THE INPUT »
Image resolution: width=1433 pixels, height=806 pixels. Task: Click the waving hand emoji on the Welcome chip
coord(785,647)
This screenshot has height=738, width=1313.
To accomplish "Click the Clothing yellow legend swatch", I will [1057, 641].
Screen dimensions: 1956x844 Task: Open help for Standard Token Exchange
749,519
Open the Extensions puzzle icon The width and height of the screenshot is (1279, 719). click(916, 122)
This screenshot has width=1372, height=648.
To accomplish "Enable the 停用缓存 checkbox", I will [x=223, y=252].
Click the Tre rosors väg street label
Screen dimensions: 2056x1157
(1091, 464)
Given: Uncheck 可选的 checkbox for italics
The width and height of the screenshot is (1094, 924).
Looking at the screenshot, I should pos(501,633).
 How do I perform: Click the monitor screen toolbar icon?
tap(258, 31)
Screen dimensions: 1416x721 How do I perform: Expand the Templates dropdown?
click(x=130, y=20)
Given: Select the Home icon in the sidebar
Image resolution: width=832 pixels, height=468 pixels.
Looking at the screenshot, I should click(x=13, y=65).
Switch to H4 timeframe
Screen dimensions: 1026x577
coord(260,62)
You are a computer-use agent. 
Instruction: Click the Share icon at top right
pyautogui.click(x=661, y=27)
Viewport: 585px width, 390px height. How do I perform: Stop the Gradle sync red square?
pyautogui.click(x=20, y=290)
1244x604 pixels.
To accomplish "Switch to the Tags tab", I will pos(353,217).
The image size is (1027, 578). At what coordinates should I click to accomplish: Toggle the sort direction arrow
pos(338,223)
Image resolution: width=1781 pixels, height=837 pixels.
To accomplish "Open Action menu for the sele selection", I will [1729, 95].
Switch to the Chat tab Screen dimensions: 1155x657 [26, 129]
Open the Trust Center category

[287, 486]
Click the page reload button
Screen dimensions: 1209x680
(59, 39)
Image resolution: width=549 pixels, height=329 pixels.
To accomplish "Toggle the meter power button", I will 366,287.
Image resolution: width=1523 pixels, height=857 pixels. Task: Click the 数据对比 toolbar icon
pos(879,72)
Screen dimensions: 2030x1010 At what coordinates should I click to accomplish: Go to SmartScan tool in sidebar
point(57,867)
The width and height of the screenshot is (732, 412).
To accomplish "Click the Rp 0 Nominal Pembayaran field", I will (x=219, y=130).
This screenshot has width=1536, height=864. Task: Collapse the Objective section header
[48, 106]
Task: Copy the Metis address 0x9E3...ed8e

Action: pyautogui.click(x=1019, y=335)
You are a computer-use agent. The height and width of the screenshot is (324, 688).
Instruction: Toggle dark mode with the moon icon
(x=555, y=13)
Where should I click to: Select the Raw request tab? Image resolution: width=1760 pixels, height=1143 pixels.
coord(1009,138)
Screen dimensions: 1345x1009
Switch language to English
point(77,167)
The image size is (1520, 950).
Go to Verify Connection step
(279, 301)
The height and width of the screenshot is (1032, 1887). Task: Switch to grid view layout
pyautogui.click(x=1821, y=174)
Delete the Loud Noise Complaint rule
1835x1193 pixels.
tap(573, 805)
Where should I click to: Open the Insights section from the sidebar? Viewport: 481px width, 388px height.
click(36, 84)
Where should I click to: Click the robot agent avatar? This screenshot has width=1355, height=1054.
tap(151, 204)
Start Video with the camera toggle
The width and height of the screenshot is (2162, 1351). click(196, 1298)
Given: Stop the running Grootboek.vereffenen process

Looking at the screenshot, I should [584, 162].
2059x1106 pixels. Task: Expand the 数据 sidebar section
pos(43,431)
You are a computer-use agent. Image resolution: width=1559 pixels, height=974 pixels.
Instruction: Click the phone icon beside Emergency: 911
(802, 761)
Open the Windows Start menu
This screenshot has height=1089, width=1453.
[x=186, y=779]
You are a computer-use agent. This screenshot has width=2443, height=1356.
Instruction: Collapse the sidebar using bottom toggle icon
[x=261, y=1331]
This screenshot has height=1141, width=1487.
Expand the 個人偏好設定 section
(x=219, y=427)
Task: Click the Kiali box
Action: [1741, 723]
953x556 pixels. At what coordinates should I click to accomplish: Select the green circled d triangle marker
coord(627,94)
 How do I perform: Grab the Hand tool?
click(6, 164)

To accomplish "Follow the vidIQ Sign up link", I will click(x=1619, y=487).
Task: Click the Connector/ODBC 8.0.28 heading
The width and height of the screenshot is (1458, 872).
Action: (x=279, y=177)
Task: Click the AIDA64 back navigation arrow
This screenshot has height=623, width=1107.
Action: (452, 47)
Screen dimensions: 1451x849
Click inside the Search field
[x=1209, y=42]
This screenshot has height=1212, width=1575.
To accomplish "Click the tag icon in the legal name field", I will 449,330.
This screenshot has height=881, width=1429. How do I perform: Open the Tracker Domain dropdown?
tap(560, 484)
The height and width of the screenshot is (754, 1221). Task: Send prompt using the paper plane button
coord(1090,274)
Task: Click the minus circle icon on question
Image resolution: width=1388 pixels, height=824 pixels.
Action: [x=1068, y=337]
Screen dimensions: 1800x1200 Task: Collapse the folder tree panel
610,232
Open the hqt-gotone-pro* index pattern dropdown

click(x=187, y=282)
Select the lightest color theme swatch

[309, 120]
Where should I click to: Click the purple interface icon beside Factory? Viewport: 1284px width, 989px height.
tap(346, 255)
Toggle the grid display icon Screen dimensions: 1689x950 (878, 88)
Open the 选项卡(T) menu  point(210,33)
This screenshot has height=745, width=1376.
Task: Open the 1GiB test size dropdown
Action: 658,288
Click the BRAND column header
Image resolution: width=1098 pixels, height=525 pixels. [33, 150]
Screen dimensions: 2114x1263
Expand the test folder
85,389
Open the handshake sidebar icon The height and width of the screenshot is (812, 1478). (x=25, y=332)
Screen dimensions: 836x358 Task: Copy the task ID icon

PROBLEM STATEMENT » Write out the records above exactly as given.

EXERCISE RESULT »
Image resolution: width=1433 pixels, height=806 pixels. Task: Click the waving hand emoji on the Welcome chip
coord(785,647)
This screenshot has height=738, width=1313.
To accomplish "Click the Clothing yellow legend swatch", I will [1057, 641].
Screen dimensions: 1956x844 Task: Open help for Standard Token Exchange
749,519
Open the Extensions puzzle icon The width and height of the screenshot is (1279, 719). click(916, 122)
This screenshot has width=1372, height=648.
To accomplish "Enable the 停用缓存 checkbox", I will [x=223, y=252].
Click the Tre rosors väg street label
Screen dimensions: 2056x1157
(1091, 464)
Given: Uncheck 可选的 checkbox for italics
The width and height of the screenshot is (1094, 924).
Looking at the screenshot, I should pos(501,633).
 How do I perform: Click the monitor screen toolbar icon?
tap(258, 31)
Screen dimensions: 1416x721 How do I perform: Expand the Templates dropdown?
click(x=130, y=20)
Given: Select the Home icon in the sidebar
Image resolution: width=832 pixels, height=468 pixels.
Looking at the screenshot, I should click(x=13, y=65).
Switch to H4 timeframe
Screen dimensions: 1026x577
coord(260,62)
You are a computer-use agent. 
Instruction: Click the Share icon at top right
pyautogui.click(x=661, y=27)
Viewport: 585px width, 390px height. How do I perform: Stop the Gradle sync red square?
pyautogui.click(x=20, y=290)
1244x604 pixels.
To accomplish "Switch to the Tags tab", I will pos(353,217).
The image size is (1027, 578). At what coordinates should I click to accomplish: Toggle the sort direction arrow
pos(338,223)
Image resolution: width=1781 pixels, height=837 pixels.
To accomplish "Open Action menu for the sele selection", I will [1729, 95].
Switch to the Chat tab Screen dimensions: 1155x657 [26, 129]
Open the Trust Center category

[287, 486]
Click the page reload button
Screen dimensions: 1209x680
(59, 39)
Image resolution: width=549 pixels, height=329 pixels.
To accomplish "Toggle the meter power button", I will 366,287.
Image resolution: width=1523 pixels, height=857 pixels. Task: Click the 数据对比 toolbar icon
pos(879,72)
Screen dimensions: 2030x1010 At what coordinates should I click to accomplish: Go to SmartScan tool in sidebar
point(57,867)
The width and height of the screenshot is (732, 412).
To accomplish "Click the Rp 0 Nominal Pembayaran field", I will (x=219, y=130).
This screenshot has width=1536, height=864. Task: Collapse the Objective section header
[48, 106]
Task: Copy the Metis address 0x9E3...ed8e

Action: pyautogui.click(x=1019, y=335)
You are a computer-use agent. The height and width of the screenshot is (324, 688).
Instruction: Toggle dark mode with the moon icon
(x=555, y=13)
Where should I click to: Select the Raw request tab? Image resolution: width=1760 pixels, height=1143 pixels.
coord(1009,138)
Screen dimensions: 1345x1009
Switch language to English
point(77,167)
The image size is (1520, 950).
Go to Verify Connection step
(279, 301)
The height and width of the screenshot is (1032, 1887). Task: Switch to grid view layout
pyautogui.click(x=1821, y=174)
Delete the Loud Noise Complaint rule
1835x1193 pixels.
tap(573, 805)
Where should I click to: Open the Insights section from the sidebar? Viewport: 481px width, 388px height.
click(36, 84)
Where should I click to: Click the robot agent avatar? This screenshot has width=1355, height=1054.
tap(151, 204)
Start Video with the camera toggle
The width and height of the screenshot is (2162, 1351). click(196, 1298)
Given: Stop the running Grootboek.vereffenen process

Looking at the screenshot, I should [584, 162].
2059x1106 pixels. Task: Expand the 数据 sidebar section
pos(43,431)
You are a computer-use agent. Image resolution: width=1559 pixels, height=974 pixels.
Instruction: Click the phone icon beside Emergency: 911
(802, 761)
Open the Windows Start menu
This screenshot has height=1089, width=1453.
[x=186, y=779]
You are a computer-use agent. This screenshot has width=2443, height=1356.
Instruction: Collapse the sidebar using bottom toggle icon
[x=261, y=1331]
This screenshot has height=1141, width=1487.
Expand the 個人偏好設定 section
(x=219, y=427)
Task: Click the Kiali box
Action: [1741, 723]
953x556 pixels. At what coordinates should I click to accomplish: Select the green circled d triangle marker
coord(627,94)
 How do I perform: Grab the Hand tool?
click(6, 164)

To accomplish "Follow the vidIQ Sign up link", I will click(x=1619, y=487).
Task: Click the Connector/ODBC 8.0.28 heading
The width and height of the screenshot is (1458, 872).
Action: (x=279, y=177)
Task: Click the AIDA64 back navigation arrow
This screenshot has height=623, width=1107.
Action: (452, 47)
Screen dimensions: 1451x849
Click inside the Search field
[x=1209, y=42]
This screenshot has height=1212, width=1575.
To accomplish "Click the tag icon in the legal name field", I will 449,330.
This screenshot has height=881, width=1429. How do I perform: Open the Tracker Domain dropdown?
tap(560, 484)
The height and width of the screenshot is (754, 1221). Task: Send prompt using the paper plane button
coord(1090,274)
Task: Click the minus circle icon on question
Image resolution: width=1388 pixels, height=824 pixels.
Action: [x=1068, y=337]
Screen dimensions: 1800x1200 Task: Collapse the folder tree panel
610,232
Open the hqt-gotone-pro* index pattern dropdown

click(x=187, y=282)
Select the lightest color theme swatch

[309, 120]
Where should I click to: Click the purple interface icon beside Factory? Viewport: 1284px width, 989px height.
tap(346, 255)
Toggle the grid display icon Screen dimensions: 1689x950 (878, 88)
Open the 选项卡(T) menu  point(210,33)
This screenshot has height=745, width=1376.
Task: Open the 1GiB test size dropdown
Action: 658,288
Click the BRAND column header
Image resolution: width=1098 pixels, height=525 pixels. [33, 150]
Screen dimensions: 2114x1263
Expand the test folder
85,389
Open the handshake sidebar icon The height and width of the screenshot is (812, 1478). (x=25, y=332)
Screen dimensions: 836x358 Task: Copy the task ID icon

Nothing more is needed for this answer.